= Dimer acid =

Class of chemical compounds

Simplified structural formula of a dimer fatty acid. The structure may vary depending on the raw materials used. Characteristic is the cyclohexene ring formed by the Diels-Alder reaction.

Dimer acids, or dimerized fatty acids, are dicarboxylic acids prepared by dimerizing unsaturated fatty acids obtained from tall oil, usually on clay catalysts. The CAS number of the material is [61788-89-4]. Dimer acids are used primarily for synthesis of polyamide resins and polyamide hot melt adhesives. They are also used in alkyd resins, adhesives, surfactants, as fuel oil additives, lubricants, etc. It is a light yellow or yellow viscous transparent liquid.

Dimer acid usually contains predominantly a dimer of oleic acid. It is also called C36 dimer acid.

Trimer acid is a corresponding material where the resulting molecule consists of three fatty acid molecules. Its CAS number is [68937-90-6].

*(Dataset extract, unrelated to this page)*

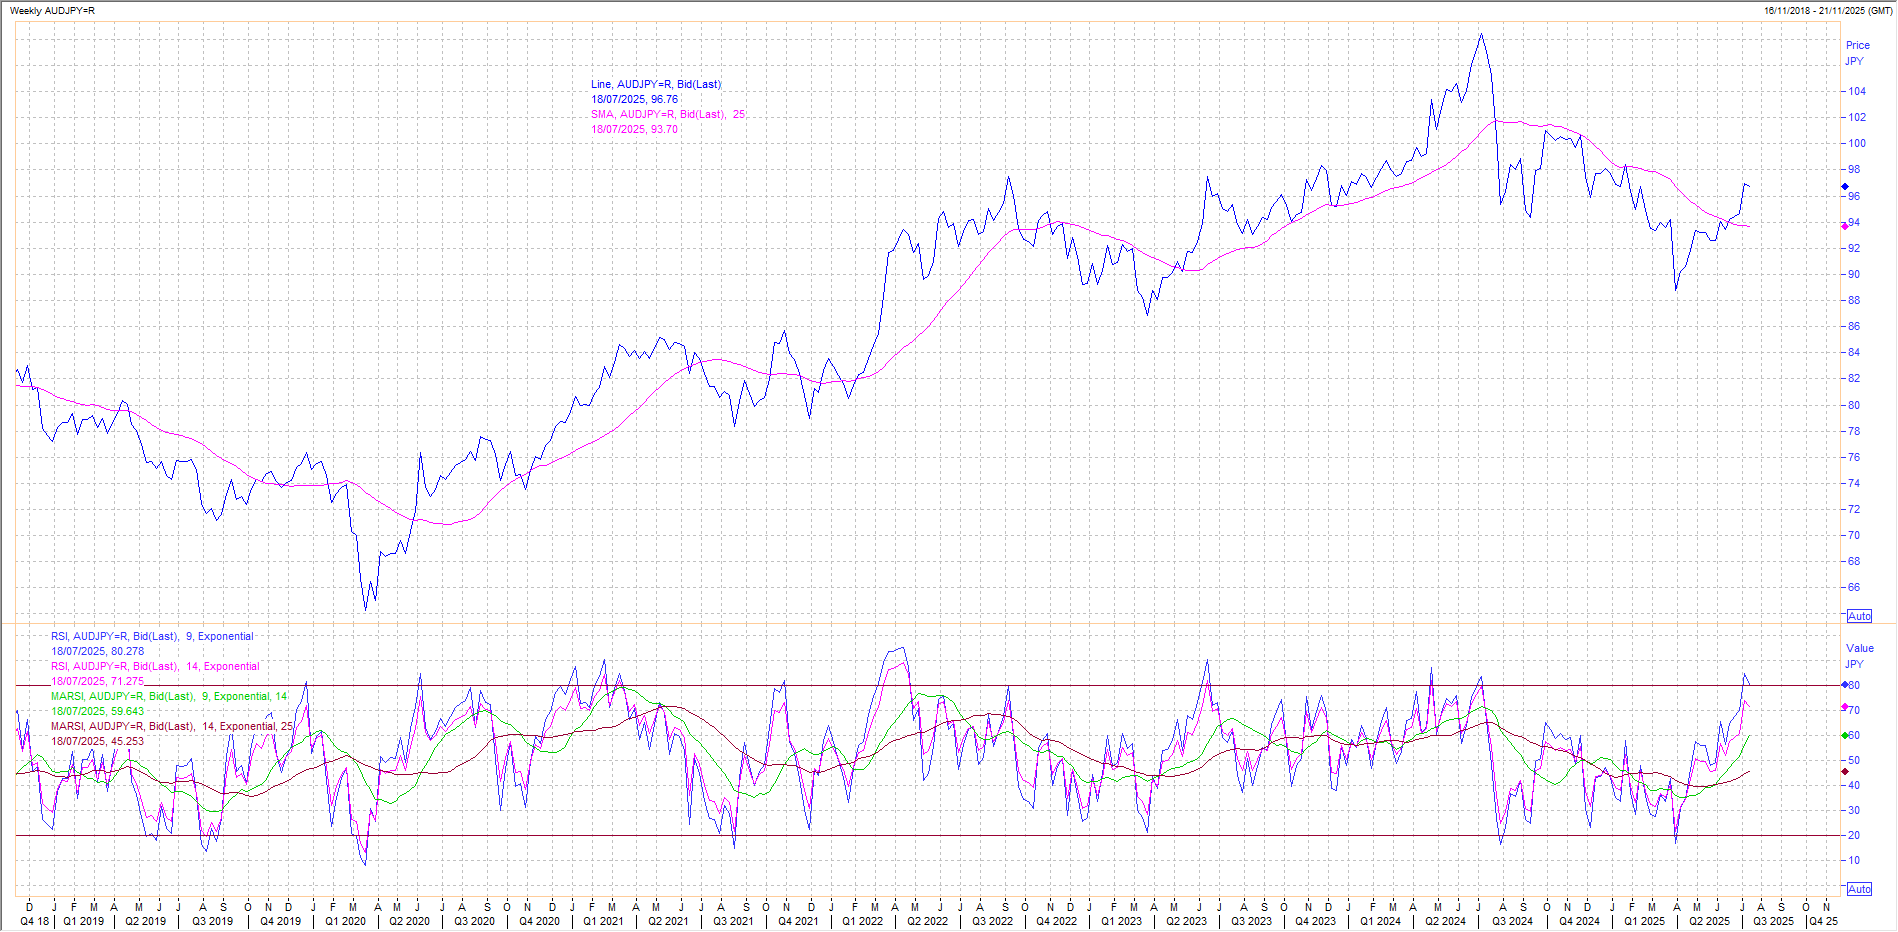The width and height of the screenshot is (1898, 932).
Task: Click the date range label at top right
Action: coord(1827,11)
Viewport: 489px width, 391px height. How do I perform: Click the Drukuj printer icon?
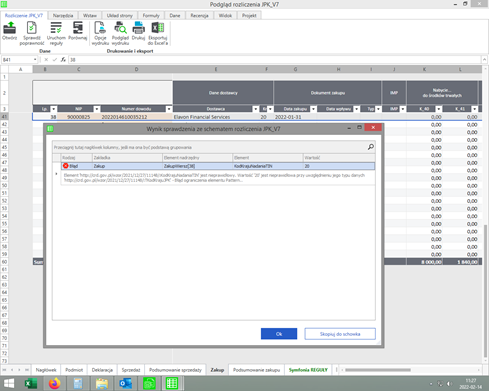[138, 29]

Dimer acids can be converted to dimer amines by reaction with ammonia and subsequent reduction.

== Production ==
Dimer fatty acids are produced from different fatty acids by heating. Necessary are a fatty acid with conjugated double bonds or other unsaturated fatty acids. Examples of such fatty acids are conjugated linoleic acids. The reaction is carried out via Diels-Alder addition, whereby a partially unsaturated C6 ring is formed. Besides the dimer, trimers as well as (unreacted) monomers of the fatty acids may be present in the mixture.